Tali, noi risalivamo il fiume asciutto in cerca d’un allargamento della vena dove lavare i nostri corpi, lordi e stanchi che erano.

Ora, a noi che camminavamo per il grande ventre, a un’ansa, lo sfondo s’arricchì di nuovi oggetti. Su alti scogli bianchi, avventura per gli sguardi, sedevano due, tre, forse quattro signorine, in costume da bagno. Costumi rossi e gialli – anche azzurri, è probabile, ma di questo non ricordo: solo di rosso e di giallo abbisognavano i miei occhi – e cuffiette, come in una spiaggia alla moda.

Fu come il canto di un gallo.

Un verde palmo d’acqua correva lì vicino e arrivava ai calcagni; loro per bagnarsi vi si accoccolavano.

Ci arrestammo, divisi tra la letizia della vista, il morso dei rimpianti ch’essa ci destava, e la vergogna di noi brutti e ingaglioffiti. Poi avanzammo verso di loro che stavano con indifferenza considerandoci e azzardammo qualche frase, studiandole, come suole, più spiritose e banali che potessimo. Il compagno sulfureo secondò il gioco senz’entusiasmo con una sorta di timido riserbo.

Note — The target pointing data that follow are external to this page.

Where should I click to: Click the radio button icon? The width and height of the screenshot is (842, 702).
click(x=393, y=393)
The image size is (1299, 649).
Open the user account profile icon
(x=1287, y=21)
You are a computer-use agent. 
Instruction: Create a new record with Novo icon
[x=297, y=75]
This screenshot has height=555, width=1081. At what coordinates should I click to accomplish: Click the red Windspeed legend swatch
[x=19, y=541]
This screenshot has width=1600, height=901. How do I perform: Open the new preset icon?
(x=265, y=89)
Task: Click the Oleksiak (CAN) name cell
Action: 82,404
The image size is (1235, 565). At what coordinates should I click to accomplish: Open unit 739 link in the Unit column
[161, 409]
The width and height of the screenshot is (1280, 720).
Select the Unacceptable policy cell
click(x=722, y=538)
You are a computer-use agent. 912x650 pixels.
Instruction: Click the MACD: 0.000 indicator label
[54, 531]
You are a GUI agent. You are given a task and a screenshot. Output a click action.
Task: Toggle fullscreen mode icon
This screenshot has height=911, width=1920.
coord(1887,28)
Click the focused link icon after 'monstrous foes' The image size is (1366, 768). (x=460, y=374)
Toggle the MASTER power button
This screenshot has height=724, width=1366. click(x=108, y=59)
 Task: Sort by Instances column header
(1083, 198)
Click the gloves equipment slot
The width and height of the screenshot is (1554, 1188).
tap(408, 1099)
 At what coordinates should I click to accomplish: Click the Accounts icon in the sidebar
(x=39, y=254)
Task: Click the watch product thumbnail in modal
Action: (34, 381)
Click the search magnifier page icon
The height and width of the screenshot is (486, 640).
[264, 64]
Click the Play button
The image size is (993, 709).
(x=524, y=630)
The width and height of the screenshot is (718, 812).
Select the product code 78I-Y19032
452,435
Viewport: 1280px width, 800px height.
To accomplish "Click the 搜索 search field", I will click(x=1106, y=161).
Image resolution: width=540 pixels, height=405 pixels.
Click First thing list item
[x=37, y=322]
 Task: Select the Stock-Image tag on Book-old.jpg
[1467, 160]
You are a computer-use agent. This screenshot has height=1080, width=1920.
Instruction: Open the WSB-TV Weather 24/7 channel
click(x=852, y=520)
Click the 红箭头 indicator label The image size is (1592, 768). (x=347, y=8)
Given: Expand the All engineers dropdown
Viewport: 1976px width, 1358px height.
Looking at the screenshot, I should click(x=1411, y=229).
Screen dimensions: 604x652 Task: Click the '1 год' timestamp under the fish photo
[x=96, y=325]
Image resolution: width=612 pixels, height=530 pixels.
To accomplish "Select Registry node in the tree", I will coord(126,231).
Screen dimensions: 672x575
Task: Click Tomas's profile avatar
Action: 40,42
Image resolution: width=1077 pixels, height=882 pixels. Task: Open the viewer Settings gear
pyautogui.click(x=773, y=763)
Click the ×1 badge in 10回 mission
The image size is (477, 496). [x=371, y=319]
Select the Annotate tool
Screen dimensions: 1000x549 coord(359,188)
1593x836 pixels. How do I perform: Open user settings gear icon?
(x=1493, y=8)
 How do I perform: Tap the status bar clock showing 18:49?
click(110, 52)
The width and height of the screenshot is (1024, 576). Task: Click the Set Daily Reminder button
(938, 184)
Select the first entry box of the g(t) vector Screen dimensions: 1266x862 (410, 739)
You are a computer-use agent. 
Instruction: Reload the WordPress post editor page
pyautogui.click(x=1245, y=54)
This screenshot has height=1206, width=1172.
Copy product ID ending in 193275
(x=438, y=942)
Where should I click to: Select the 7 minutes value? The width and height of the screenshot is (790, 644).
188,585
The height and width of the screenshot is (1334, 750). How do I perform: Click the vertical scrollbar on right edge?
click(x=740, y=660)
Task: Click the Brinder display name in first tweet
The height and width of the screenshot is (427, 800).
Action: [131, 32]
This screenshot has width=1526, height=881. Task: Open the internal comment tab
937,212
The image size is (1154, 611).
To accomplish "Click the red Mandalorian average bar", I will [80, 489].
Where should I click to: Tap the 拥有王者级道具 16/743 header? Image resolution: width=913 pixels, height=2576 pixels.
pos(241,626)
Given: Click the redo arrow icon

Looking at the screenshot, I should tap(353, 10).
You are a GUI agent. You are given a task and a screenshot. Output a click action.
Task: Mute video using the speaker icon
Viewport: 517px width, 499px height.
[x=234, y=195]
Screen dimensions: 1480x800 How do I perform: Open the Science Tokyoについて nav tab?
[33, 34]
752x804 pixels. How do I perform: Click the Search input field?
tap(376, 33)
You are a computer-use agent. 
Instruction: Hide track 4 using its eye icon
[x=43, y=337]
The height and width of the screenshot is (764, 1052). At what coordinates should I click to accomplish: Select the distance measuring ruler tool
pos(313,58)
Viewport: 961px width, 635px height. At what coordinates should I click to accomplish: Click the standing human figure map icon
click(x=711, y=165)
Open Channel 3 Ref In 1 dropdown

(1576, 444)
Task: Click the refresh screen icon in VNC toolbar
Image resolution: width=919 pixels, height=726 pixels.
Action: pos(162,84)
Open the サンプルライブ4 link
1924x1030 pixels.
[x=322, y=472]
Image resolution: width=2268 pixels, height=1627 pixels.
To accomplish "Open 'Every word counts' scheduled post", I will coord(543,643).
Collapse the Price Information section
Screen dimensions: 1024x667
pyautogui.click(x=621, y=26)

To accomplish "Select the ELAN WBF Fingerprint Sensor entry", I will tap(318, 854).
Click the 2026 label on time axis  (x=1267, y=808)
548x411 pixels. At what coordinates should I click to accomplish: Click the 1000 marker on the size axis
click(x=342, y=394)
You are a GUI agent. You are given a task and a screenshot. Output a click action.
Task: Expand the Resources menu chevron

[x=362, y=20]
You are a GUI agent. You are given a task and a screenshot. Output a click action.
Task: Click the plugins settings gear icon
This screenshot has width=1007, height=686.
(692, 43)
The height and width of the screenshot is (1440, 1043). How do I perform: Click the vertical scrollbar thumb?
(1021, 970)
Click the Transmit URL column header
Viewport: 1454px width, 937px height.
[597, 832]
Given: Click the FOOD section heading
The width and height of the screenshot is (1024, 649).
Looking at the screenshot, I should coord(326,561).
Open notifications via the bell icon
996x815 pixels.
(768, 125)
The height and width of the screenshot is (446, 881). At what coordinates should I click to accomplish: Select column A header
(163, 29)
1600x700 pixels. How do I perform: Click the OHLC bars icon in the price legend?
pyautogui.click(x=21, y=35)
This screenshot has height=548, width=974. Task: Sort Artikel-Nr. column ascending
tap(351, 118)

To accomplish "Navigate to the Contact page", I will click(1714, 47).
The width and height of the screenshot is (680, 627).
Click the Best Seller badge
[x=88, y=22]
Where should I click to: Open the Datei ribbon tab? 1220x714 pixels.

Sta il fatto che dopo poco, stanchi e del nostro faticoso dire e del freddo rispondere di quelle, ci rimettemmo in cammino, dando libero corso a più agevoli commenti. E, a consolarci, bastava, custodito negli occhi, quel ricordo più che di corpi, di costumi da bagno gialli e rossi.

Talora un braccio della corrente, non fonda, si spandeva allagando tutto l’alveo; e noi, alte e inaccessibili essendo le rive, lo traversavamo coi piedi nell’acqua. Portavamo scarpe leggere, di tela e gomma e l’acqua ci correva dentro: e quando si tornava nell’asciutto i piedi ci guazzavano dentro ad ogni passo, con sbuffi e sciacquio.

Imbruniva. Il pietrame bianco s’animava di punti neri, saltanti: i gerini.

Dovevano aver messo le zampe allora allora, piccoli e coduti che erano, e sembravano non essersi ancora ben capacitati di quella nuova forza che, tratto a tratto, li sbalestrava in aria. Ogni pietra ne aveva uno, ma per poco, che quello saltava e un altro succedeva al suo posto. E poi che simultanei erano i balzi e poi che procedendo per il grande fiume altro non si vedeva che il pullulare di quella moltitudine anfibia, avanzante come un esercito senza limiti, un senso di sgomento mi si faceva dentro, quasi quella sinfonia in bianco e nero, quel cartone animato triste come un disegno cinese, paurosamente rendesse l’idea dell’infinito.

Ci si fermò a uno specchio d’acqua che prometteva spazio bastante a immergere tutto il nostro corpo; anzi, ad allungare qualche bracciata. Io m’immersi scalzo e spogliato: era un’acqua vegetale, putrida per un lento sfacelo di piante fluviali. Il fondo era viscido e melmoso: e innalzava, a toccarlo, torbide nuvole fino alla superficie.

Pure, era acqua; ed era bella.

Il compagno scese in acqua con scarpe e calze, solo lasciando a riva gli occhiali. Poi, poco compreso del lato religioso della cerimonia, prese ad insaponarsi.

Cominciammo così quella giuliva festa che è il lavarsi, quando esso è raro e difficile. Il laghetto che ci conteneva appena traboccava di schiuma e di barriti, come per un bagno di elefanti.

Sulle prode del fiume erano salici e arbusti e case con ruote da molino; e tale era la loro irrealtà, in confronto alla concretezza di quell’acqua e di quelle pietre, che il grigio della sera, infiltrandosi, dava loro l’aspetto di un arazzo stinto.

Il compagno si lavava i piedi, ora, in strana guisa: senza scalzarsi e insaponandosi scarpe e calze addosso.

Poi, ci asciugammo e ci vestimmo. Da una mia calza, nel raccoglierla, saltò fuori un gerino.

Sugli occhiali del compagno, posati a riva, doveva esser arrivata un’acquata. E – come se li mise – così gaio dovette apparirgli lo scompiglio di quel mondo, colorato dagli ultimi sprazzi del tramonto, visto attraverso un paio di lenti bagnate, che prese a ridere, a ridere, senza freno e a me che ne chiedevo ragione disse: «Vedo tutto un puttanaio!»

E, più lindi, con una tiepida spossatezza in corpo, al posto della sorda stanchezza di prima, ci accomiatammo dal nuovo amico fiume e ci allontanammo per una stradella che seguiva la riva ragionando delle cose nostre e di quando v’avremmo fatto ritorno, e tendendo gli orecchi, attenti a lontani suoni di tromba.